Author: Stan Schroeder / Source: Mashable

Say you want a smartphone with top specs. Say you’re absolutely disgusted with the prices of flagship smartphones these days. Amazingly, this is not a problem without a solution.
Xiaomi, the Chinese smartphone manufacturer whose smartphones typically have top-notch specs and features while undercutting the prices of most flagships by a serious margin, has a new sub-brand: Pocophone. And the first smartphone to launch under the brand, the Pocophone F1, is all you’d expect from Xiaomi — even a little bit more.
Launched in late August, the Pocophone F1 (called the Poco F1 in some markets) has a very tough job: It has to make people buy it despite all the brand-new, ultra-powerful smartphones that closely followed it (Phonetober still isn’t over, so there’s more to come).
After spending nearly two weeks with the phone, I’m convinced that this won’t be a very hard task. The Pocophone F1 offers the best value on the smartphone market right now.
Crazy-good value
First things first: The Pocophone F1 starts at $285, but you can spec it up to $407. It comes in several different flavors, ranging from 6GB to 8GB of RAM and 64GB to 256GB of storage.
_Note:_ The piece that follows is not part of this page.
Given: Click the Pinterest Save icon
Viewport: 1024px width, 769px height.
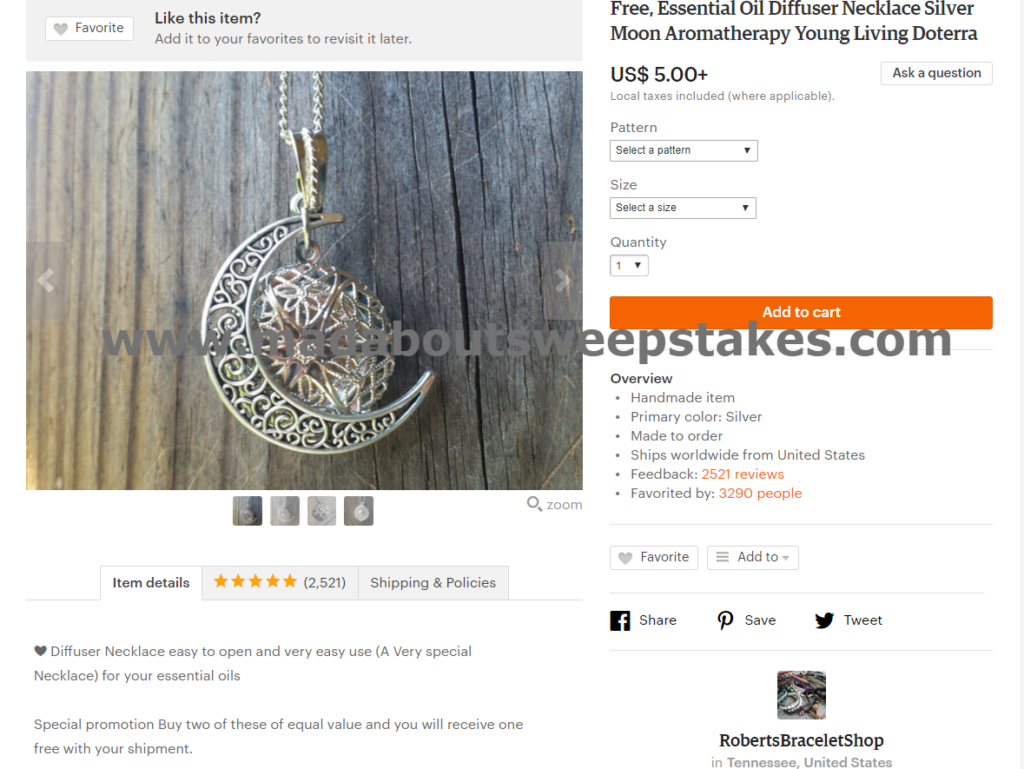Looking at the screenshot, I should point(725,620).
My unit was somewhere in the middle: an Armoured Edition, with a Kevlar back, 6GB of RAM and 128GB of storage.
However, visual details and storage aside, the unit I tested performs exactly like the cheapest Pocophone F1, as it has the same amount of RAM and the same chips.
Keep that in mind while reading this review; the performance I’m describing can be had for $285.Beautiful in Kevlar

Image: Stan Schroeder/Mashable
I’ve only held the variant of the Pocophone F1 coated in aramid fiber (Kevlar), and I love the design. The back of the phone feels soft and is extremely grippy — you won’t be dropping this phone much unless you’re really clumsy. The dark gray pattern on the back is simple but very effective. I love the modern-yet-somehow-also-retro look it gave the phone. Among the many Androids I’ve tested, this is the one that I’d wear around without a case, just to show off that back. The phone comes with a simple soft-plastic case which completely obscures the pattern on the back, making the device look a lot less exciting.
The phone’s plastic frame is also dark gray, which sounds boring, but somehow it isn’t. Perhaps it’s the red accents around the camera lenses on the back or the silver “Pocophone” logo on the bottom that complement the design so well.
I’ve only got two qualms about the design. The fingerprint sensor is a bit too close to the cameras; I smudged the lower lens all the time while navigating my finger to the sensor. And the phone’s chin on the front is a bit bigger than you’ll see on most newer phones. I won’t spent too much time on the notch given that basically every other phone has it these days. It’s very iPhone-like in size, which isn’t bad at all.
A surprisingly good display

Image: Stan Schroeder/Mashable
That notched, 6.18-inch, 2,246 x 1,080-pixel screen is an LCD, not an OLED, but it doesn’t make a huge difference. I compared the Pocophone F1 against the iPhone X and it’s only slightly dimmer on full brightness. I’ve watched some dark videos to see how the screen will handle very dark areas, and yes, the iPhone X has deeper blacks and better contrast. But had I not had such a superior screen to compare with, I wouldn’t have any issues with the Pocophone F1’s screen. I’ve seen a similar thing on several LCD-sporting Androids lately: LCD in general has gotten really good, and OLED screens simply aren’t that much better anymore.
The way content is shown on that screen is another matter. On YouTube, extending the video to full screen will make the video rounded on the right side, and cut off squarely below the notch on the left. Many apps will have important info obscured by the notch. These types of issues aren’t unique to the Pocophone F1 — most notched Android phones have them — but they’re annoying nevertheless.
Software that gets out of your way
I don’t spend too many words on brand-specific Android user interfaces these days. Almost every Android brand has one, and they’re all pretty similar, as most of them try to nab the best mix of the pure Android experience and iOS.
For the Pocophone F1, Xiaomi made a special, somewhat minimalist version of its MIUI interface. The experience is a tad more similar to stock Android — the app drawer is enabled by default, for example. Since I’m not a stock Android purist, this didn’t matter to me, but it might matter to some users.
Getting acquainted with the phone’s settings took some time. For example, to rearrange the shortcuts that show up when you slide your finger downwards from the notch, you have to go to Settings > Notifications & Status Bar > Toggle Positions, and the toggling itself is done in a horribly unintuitive way. But once I’d found everything I needed, using the Pocophone F1 was similar to using any newer Android phone. The phone came with some degree of bloatware — including some Mi software and a bunch of Microsoft…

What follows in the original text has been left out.